Until the introduction of printing, books were rare, and very, very expensive, maybe something like the same price as a small farm.
Only very rich people, and rich institutions, owned books.
"When the Anglo-Saxon Monkwearmouth-Jarrow Abbey planned to create three copies of the bible in 692—of which one survives—the first step necessary was to plan to breed the cattle to supply the 1,600 calves to give the skin for the vellum required."
Gutenberg brought known technologies together (just like the web did): ink, paper, wine presses, movable type.
By 1500 there were 1000 printing shops in Europe, which had produced 35,000 titles and 20 million copies.
Price of books greatly diminished (First bible 300 florins, about 3 years wages for a clerk).
Books became a new means of distribution of information.
It was a paradigm shift - new industries, bookshops, newspapers.
Many ascribe the enlightenment to the availability of books.
1665: first scientific journals French Journal des Sçavans and the British Philosophical Transactions (which were actually created to help deal with the information overload scientists were having).
From then on the number of scientific journals doubled every 15 years, right into the 20th century.
Even as late as the 1970's if you had said "there has to come a new way of distributing information to support this growth", they would have thought you crazy, more likely expecting the growth to end.
But now that we have the internet, the amount of information produced continues to increase at an exponential rate (doubling every three years according to one report, every 11 hours according to a newer one).
I have heard very many times that Moore's Law is nearly over, or (recently) that it is actually over, but that is not so.

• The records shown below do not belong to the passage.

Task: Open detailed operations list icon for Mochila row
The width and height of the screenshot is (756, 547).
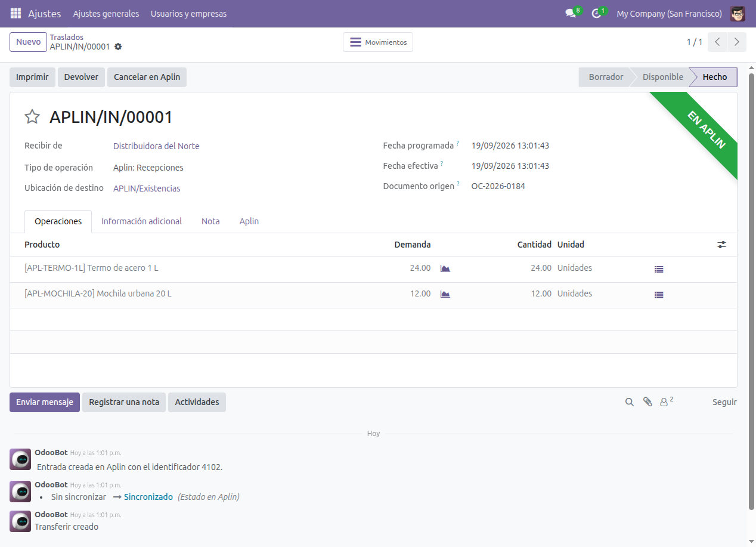Action: coord(659,295)
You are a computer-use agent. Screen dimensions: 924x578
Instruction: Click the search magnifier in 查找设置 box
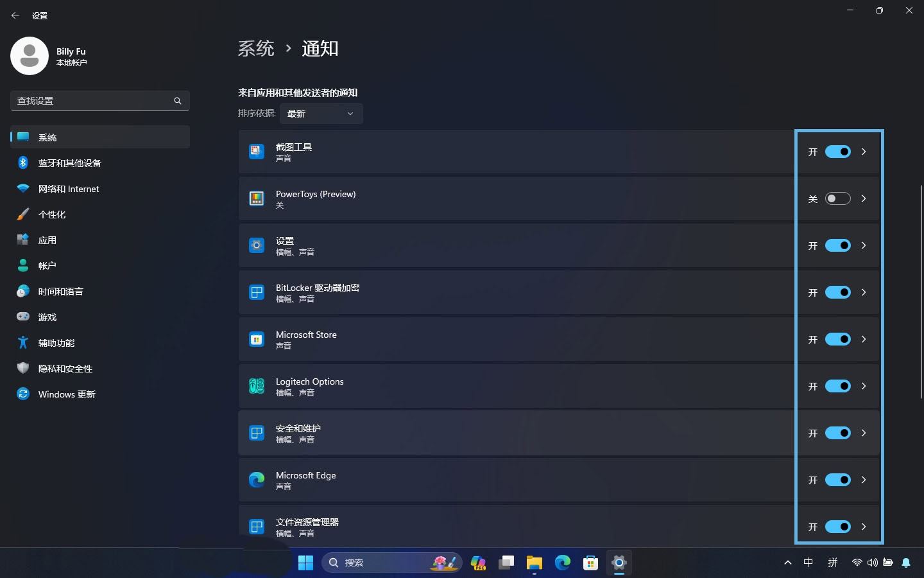coord(178,101)
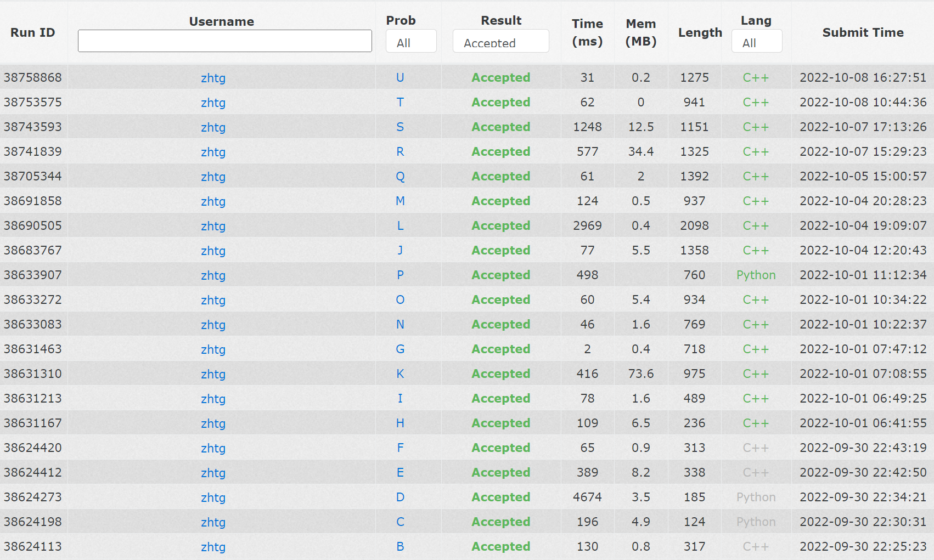Open problem U link
934x560 pixels.
click(400, 78)
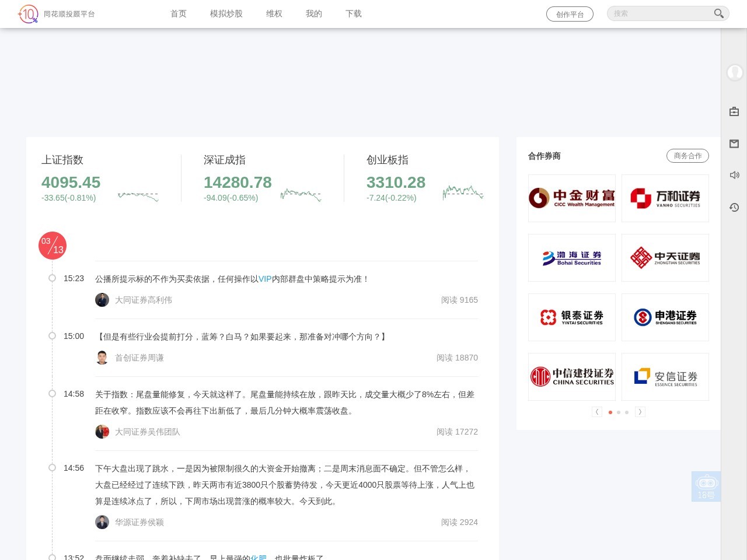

Intel recently showed their new 14nm Broadwell chips off, and they still have at least three shrinkages planned on their timeline.
But even when it does finally come to an end (for integrated circuits) Kurzweil's finding gives us an expectation that another technology will replace it.
Often people don't understand the true effects of exponential growth.
A BBC reporter recently: "Your current PC is more powerful than the computer they had on board the first flight to the moon". Right, but oh so wrong.
Take a piece of paper, divide it in two, and write this year's date in one half:
Now divide the other half in two vertically, and write the date 18 months ago in one half:
Now divide the remaining space in half, and write the date 18 months earlier (or in other words 3 years ago) in one half:
Repeat until your pen is thicker than the space you have to divide in two:
This demonstrates that your current computer is more powerful than all other computers you have had put together (and way more powerful than the computer they had on board the first moonshot).
Since current computers have a working life of about 5 years, this means that society as a whole at this moment has around 95% of the computer power it has ever had! (And this will always be true as long as Moore's Law is going).
Moore's Law says you get twice as many components in the same area for the same price every 18 months. Three variables: size, price, components.
This means you have a choice:
In general we have been optimising this choice: computers have been getting smaller, cheaper and more powerful all at the same time: when you buy a new computer, it is typically a little smaller, a little better, and a little cheaper than the last one you had.
Apparently new home computers peaked in 1990 at $4500. We now pay typically around one tenth of that, for a much more powerful computer.
Network bandwidth, just like computers, is also expanding exponentially at constant price.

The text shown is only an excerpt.